▶ [Try it]
Print the lines from the one containing "Instruction: Click Carp" through the end of the listing below, exactly as written. Any pictures stay out.

▶ [Records for this task]

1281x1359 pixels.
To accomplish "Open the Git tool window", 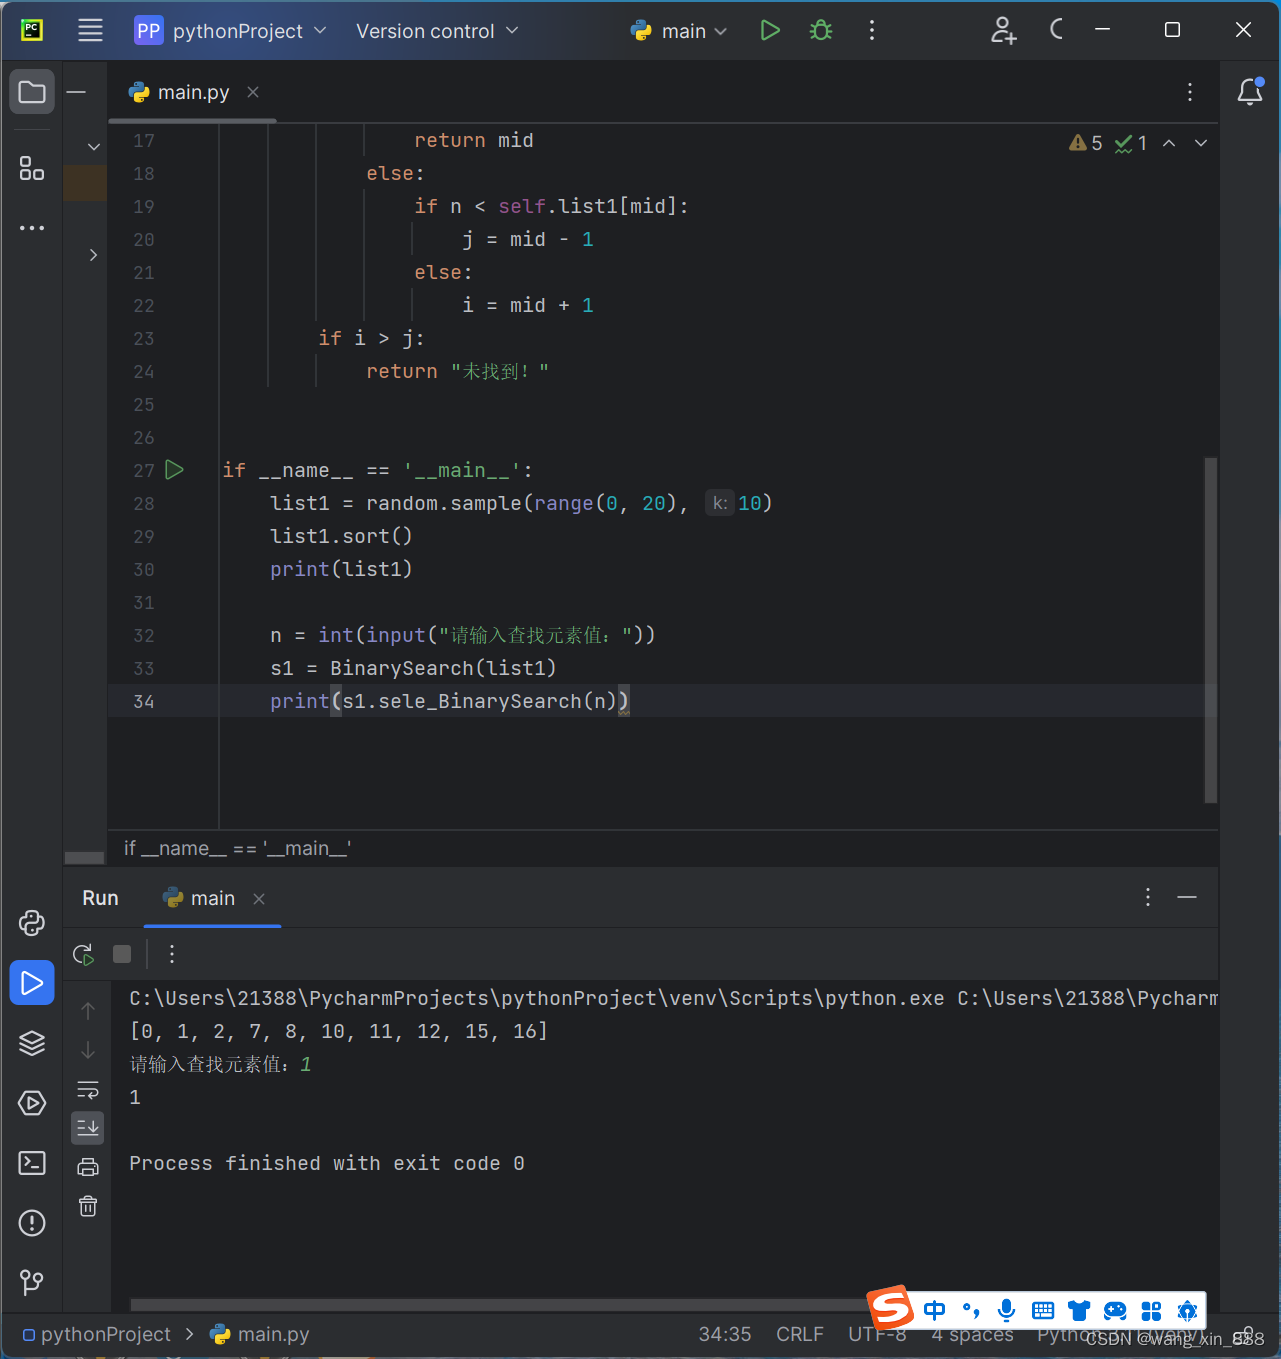I will pos(31,1283).
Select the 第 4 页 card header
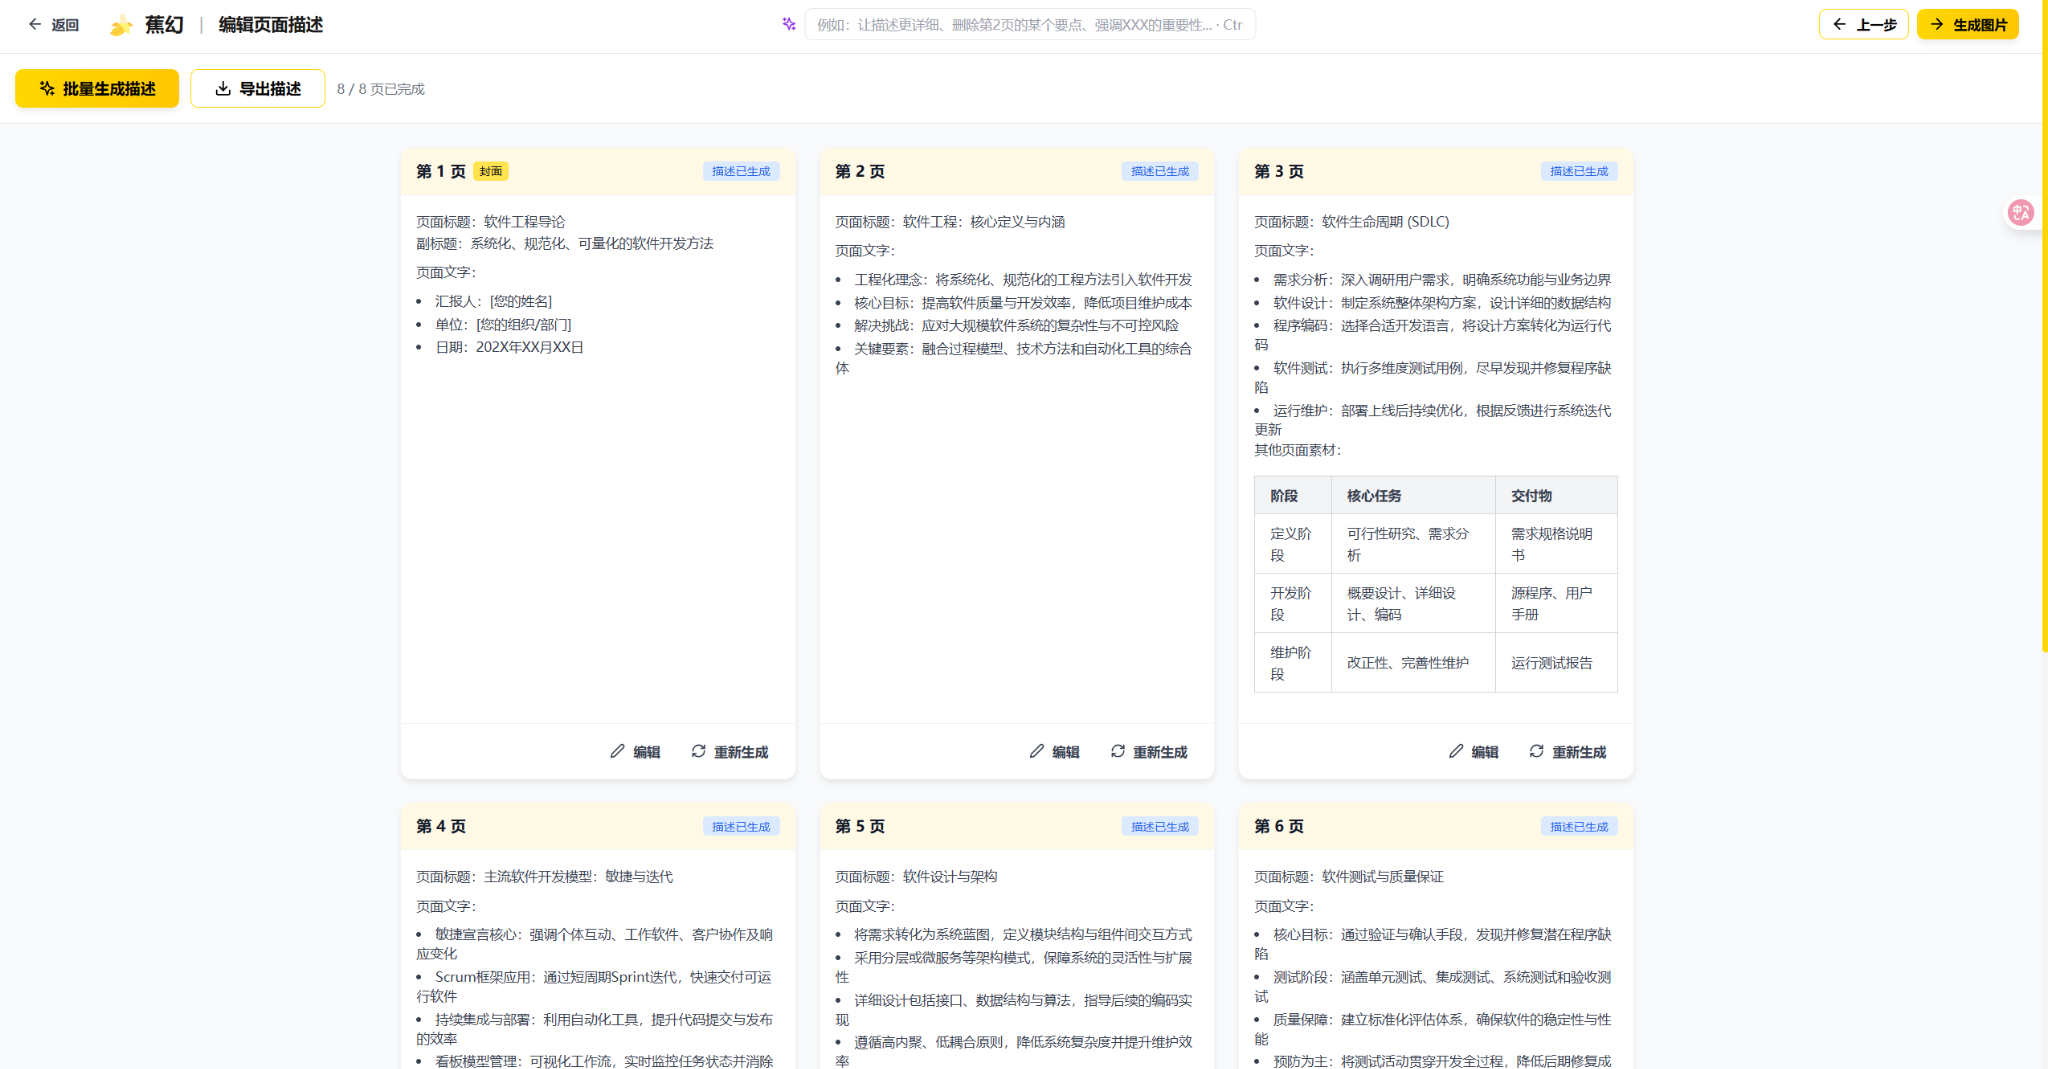Image resolution: width=2048 pixels, height=1069 pixels. pos(441,826)
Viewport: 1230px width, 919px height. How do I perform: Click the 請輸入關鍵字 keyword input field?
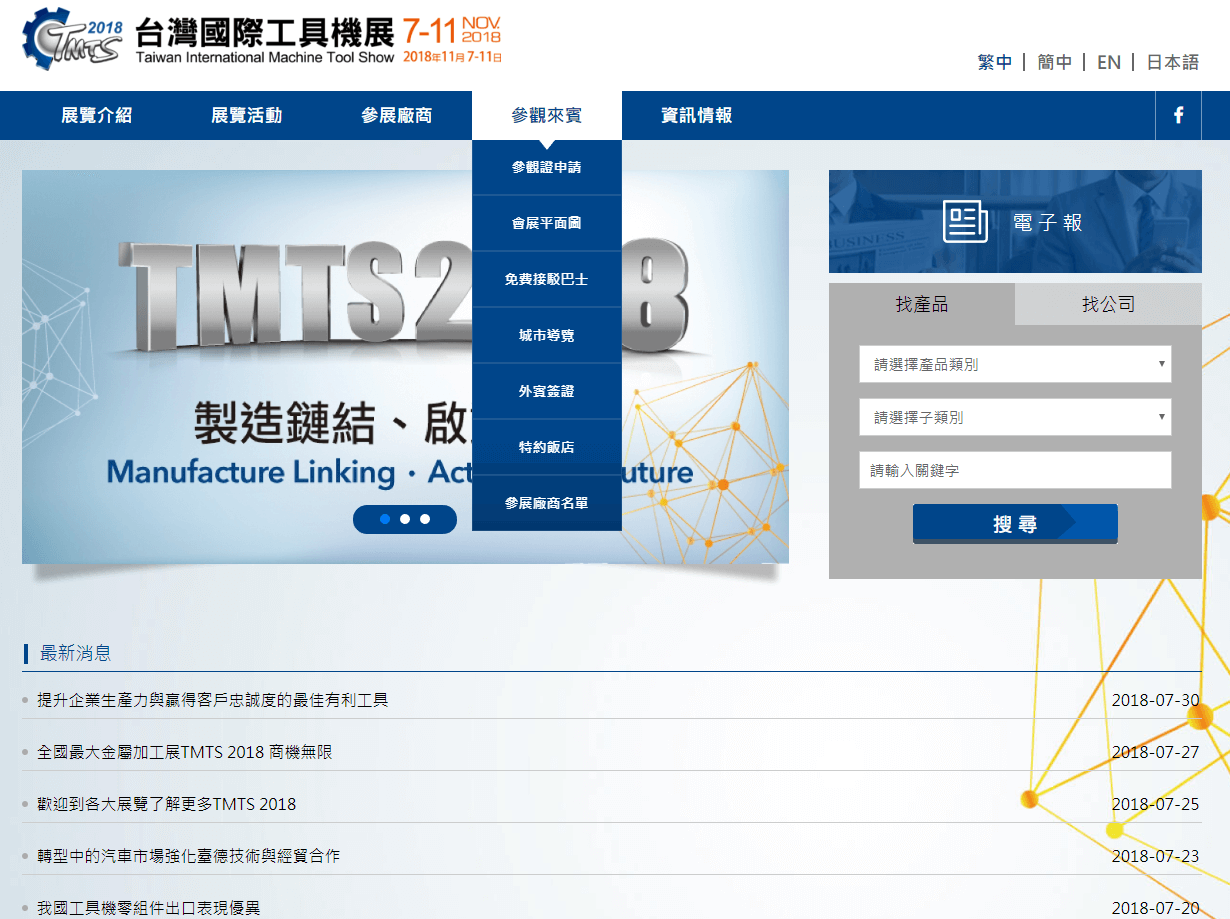click(x=1014, y=470)
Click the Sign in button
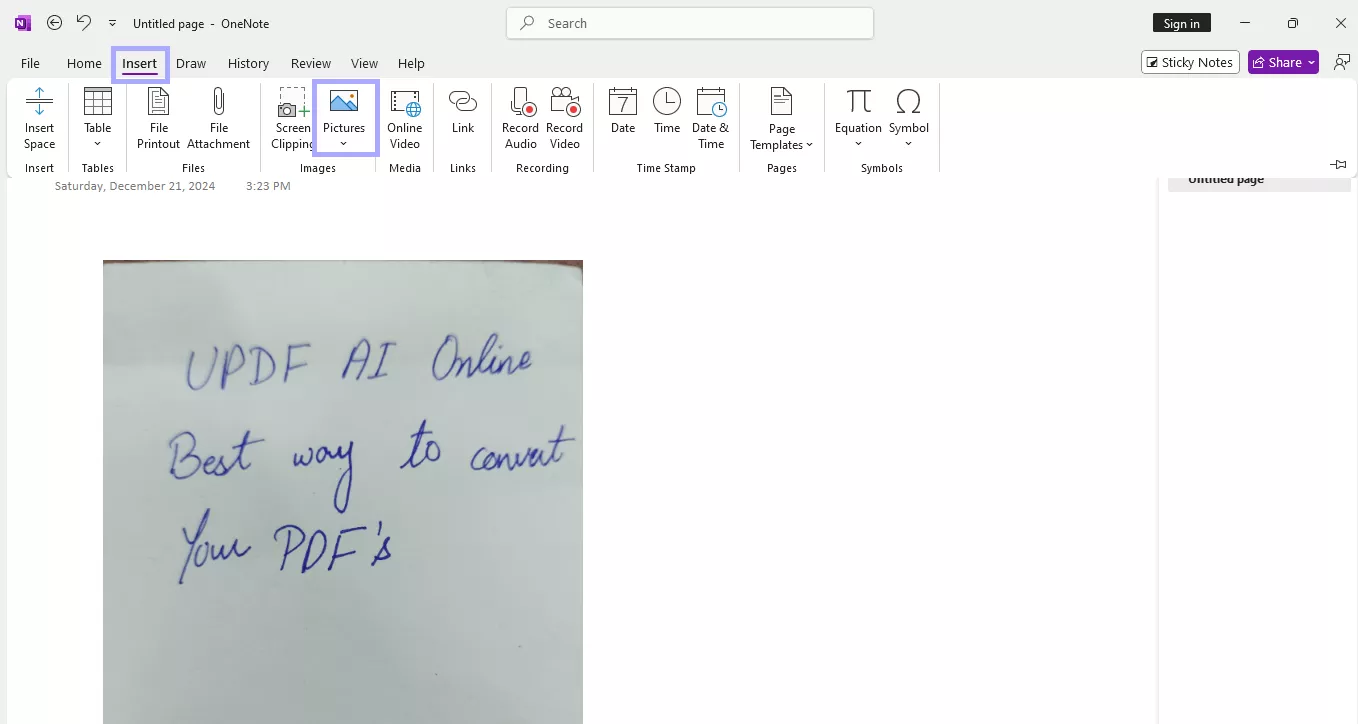 (1181, 22)
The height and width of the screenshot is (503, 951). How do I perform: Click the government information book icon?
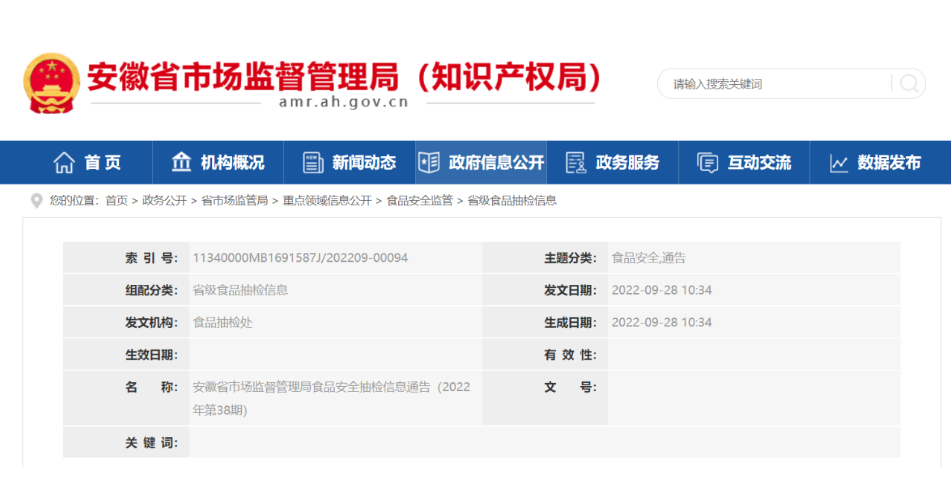coord(429,163)
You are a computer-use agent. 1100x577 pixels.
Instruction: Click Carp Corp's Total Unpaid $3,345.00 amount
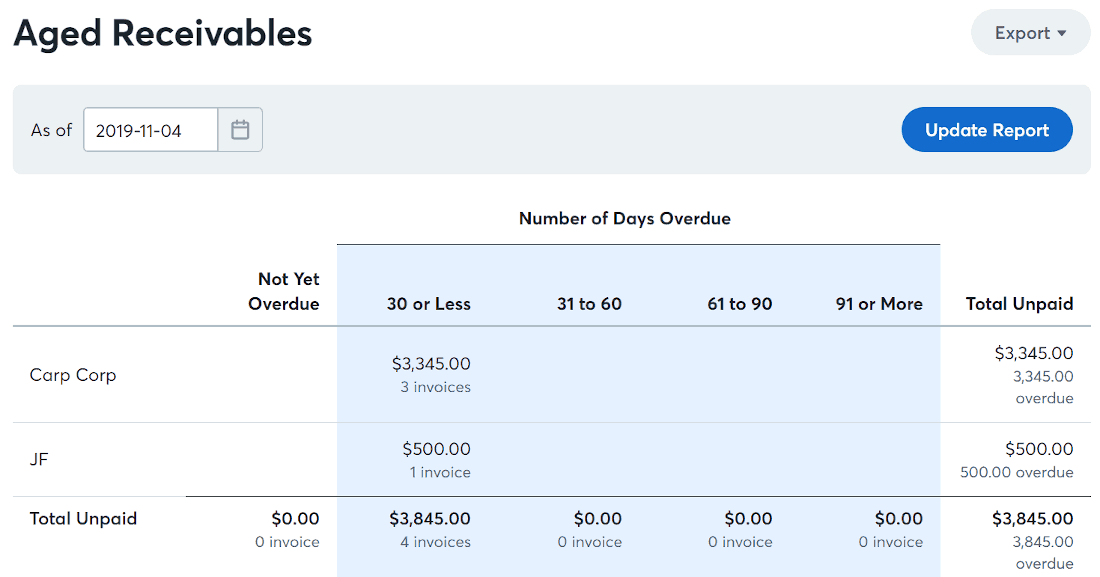(x=1033, y=353)
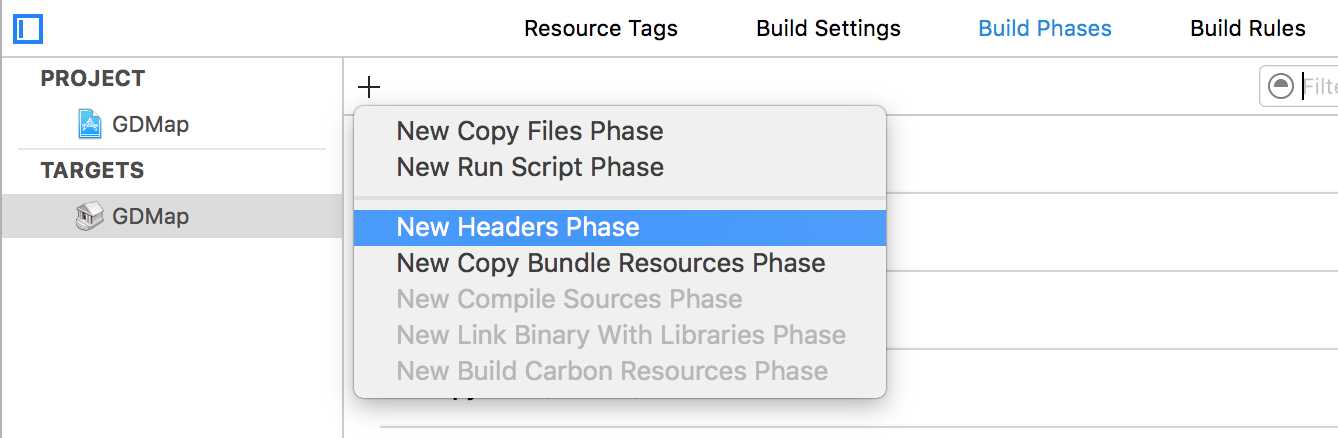The width and height of the screenshot is (1338, 438).
Task: Select the GDMap project blueprint icon
Action: click(90, 124)
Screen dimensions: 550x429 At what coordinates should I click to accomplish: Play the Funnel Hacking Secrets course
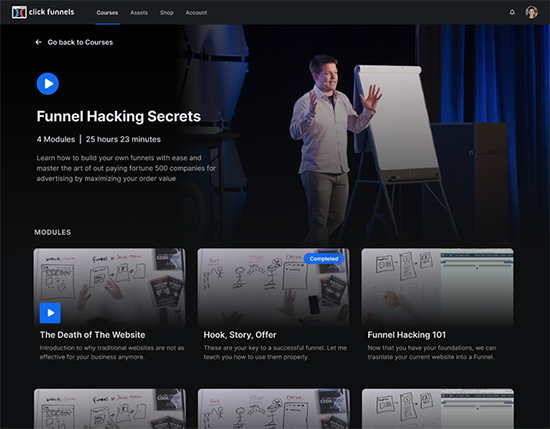point(48,83)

▶ [Response to the task]
Instruction: Click Carp Corp's Total Unpaid $3,345.00 amount
(x=1033, y=353)
The width and height of the screenshot is (1338, 438).
Task: Select the GDMap project blueprint icon
Action: click(90, 124)
Screen dimensions: 550x429 At what coordinates should I click to accomplish: Play the Funnel Hacking Secrets course
point(48,83)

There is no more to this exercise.